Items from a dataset
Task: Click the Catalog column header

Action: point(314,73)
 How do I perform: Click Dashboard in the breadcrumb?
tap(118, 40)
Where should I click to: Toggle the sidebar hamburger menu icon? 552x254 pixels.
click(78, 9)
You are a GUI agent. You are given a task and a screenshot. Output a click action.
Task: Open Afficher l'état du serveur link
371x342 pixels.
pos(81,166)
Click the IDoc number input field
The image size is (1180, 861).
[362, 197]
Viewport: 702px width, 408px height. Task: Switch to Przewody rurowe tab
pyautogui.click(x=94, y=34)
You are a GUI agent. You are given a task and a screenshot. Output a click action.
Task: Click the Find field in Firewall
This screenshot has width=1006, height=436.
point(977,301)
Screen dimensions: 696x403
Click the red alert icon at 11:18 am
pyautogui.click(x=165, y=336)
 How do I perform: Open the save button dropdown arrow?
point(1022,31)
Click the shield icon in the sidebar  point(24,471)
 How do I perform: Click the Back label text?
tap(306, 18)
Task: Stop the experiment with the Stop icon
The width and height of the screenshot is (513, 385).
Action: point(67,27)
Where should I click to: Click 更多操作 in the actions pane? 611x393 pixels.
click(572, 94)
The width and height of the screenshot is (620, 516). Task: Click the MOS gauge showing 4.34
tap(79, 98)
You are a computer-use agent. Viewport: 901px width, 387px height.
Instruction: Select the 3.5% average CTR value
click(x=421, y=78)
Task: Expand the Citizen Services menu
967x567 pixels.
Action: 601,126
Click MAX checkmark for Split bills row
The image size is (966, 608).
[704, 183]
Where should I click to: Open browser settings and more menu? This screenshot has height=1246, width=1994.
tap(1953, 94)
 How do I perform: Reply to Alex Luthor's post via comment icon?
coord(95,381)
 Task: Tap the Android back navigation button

▶ **TASK REQUIREMENTS**
Which of the lines above contain the word "This"? Locate each one and copy it in full.

▶ **FULL RESPONSE**
This screenshot has width=1006, height=436.
Where should I click to: Open browser settings and more menu? This screenshot has height=1246, width=1994.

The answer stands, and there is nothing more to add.